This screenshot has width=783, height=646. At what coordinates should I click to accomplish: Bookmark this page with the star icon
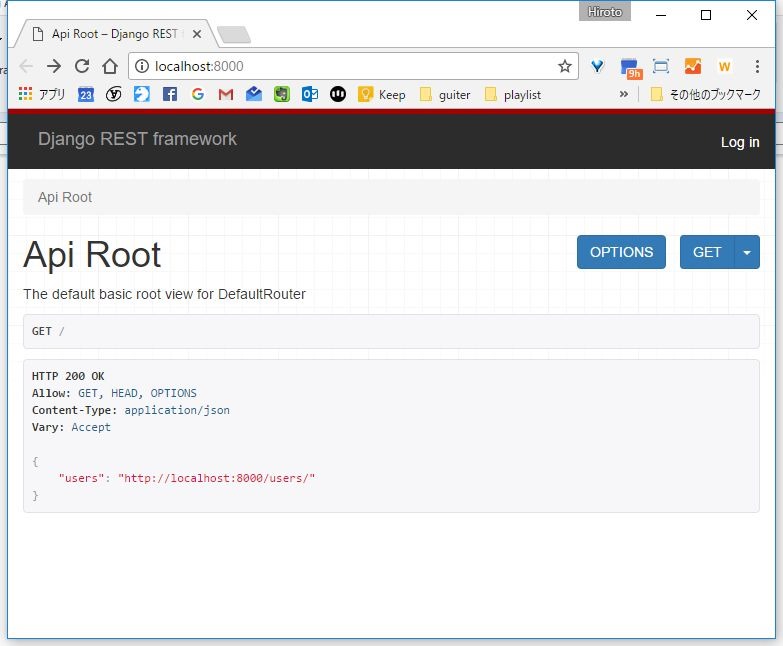564,66
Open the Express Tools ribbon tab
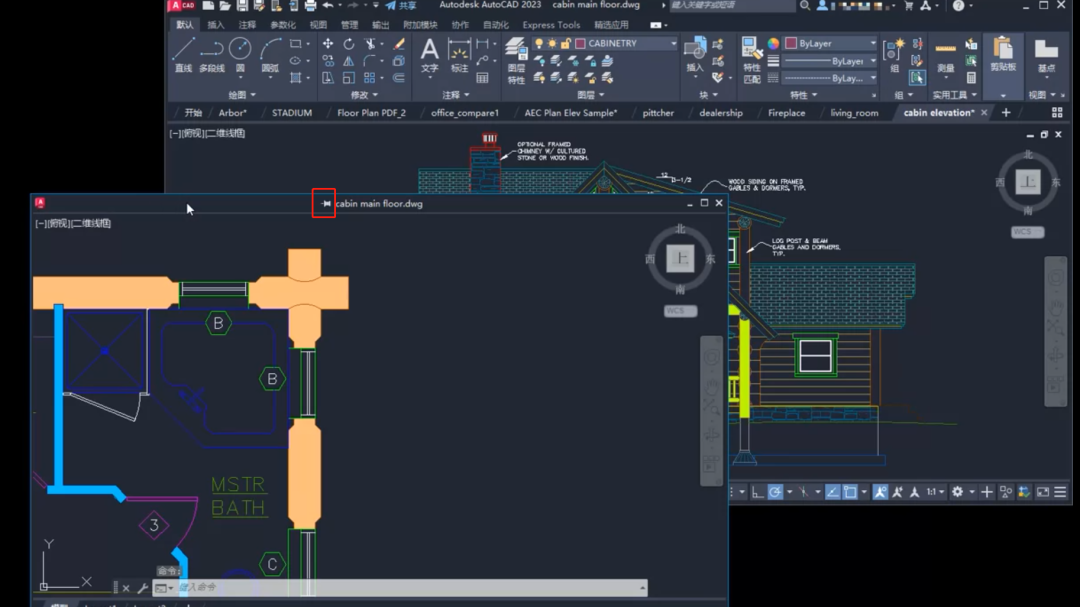This screenshot has width=1080, height=607. coord(551,25)
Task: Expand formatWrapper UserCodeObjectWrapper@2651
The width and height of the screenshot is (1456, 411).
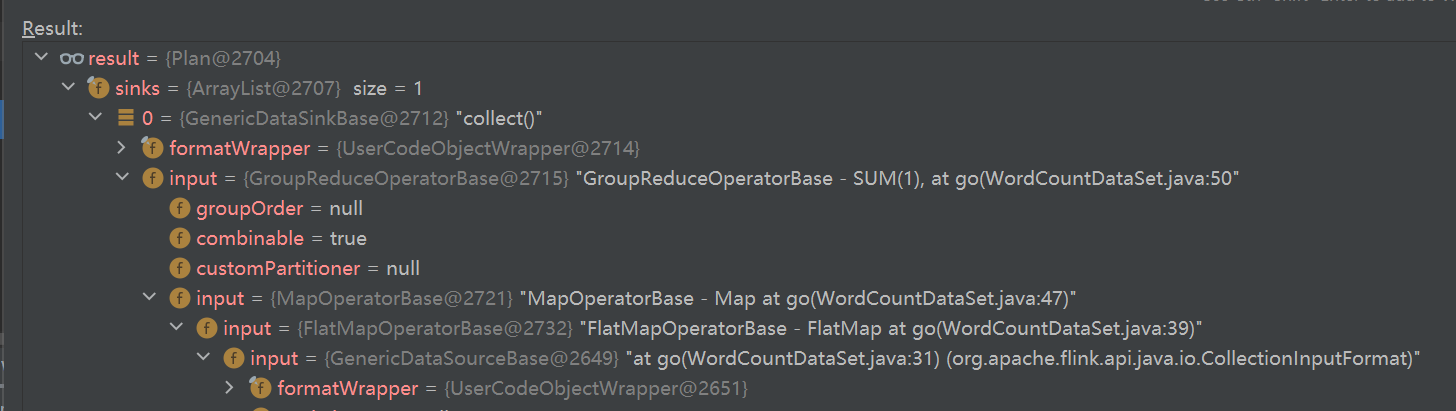Action: point(230,387)
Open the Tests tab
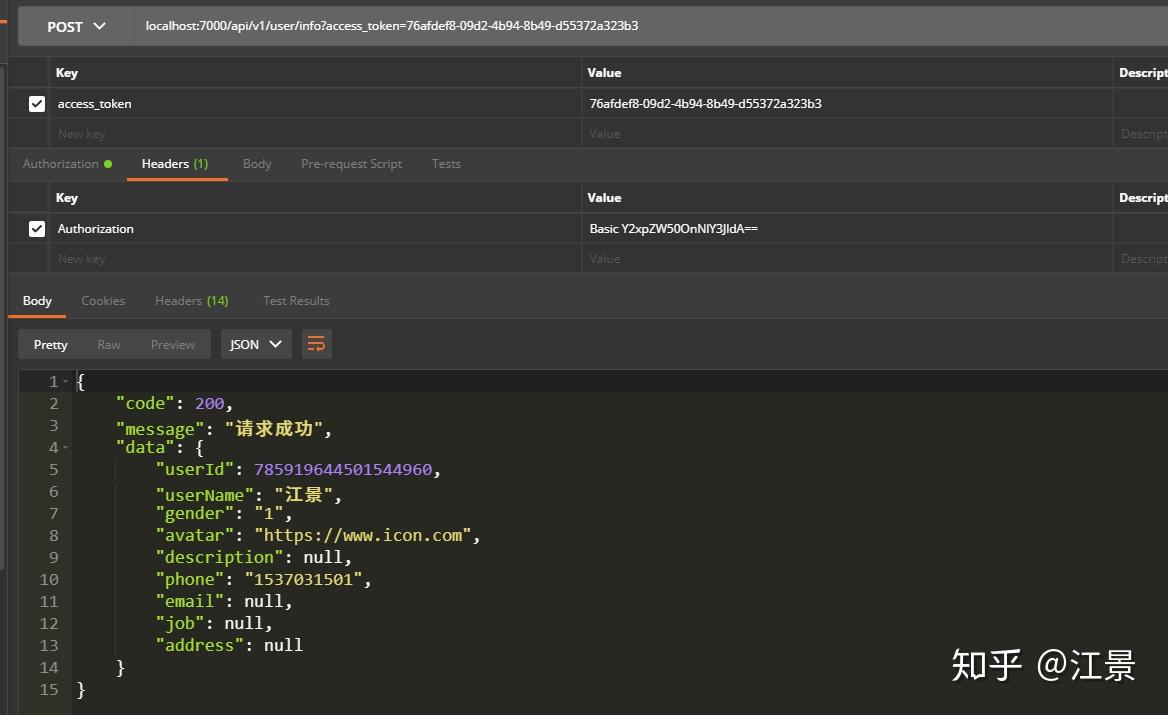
********************
Activity: Word for word, retype the material above without its pictures.

Answer to this problem:
This screenshot has width=783, height=646. At what coordinates should I click to accomplish: Bookmark this page with the star icon
564,66
Open the Express Tools ribbon tab
This screenshot has width=1080, height=607. coord(551,25)
Task: Expand formatWrapper UserCodeObjectWrapper@2651
The width and height of the screenshot is (1456, 411).
Action: point(230,387)
Open the Tests tab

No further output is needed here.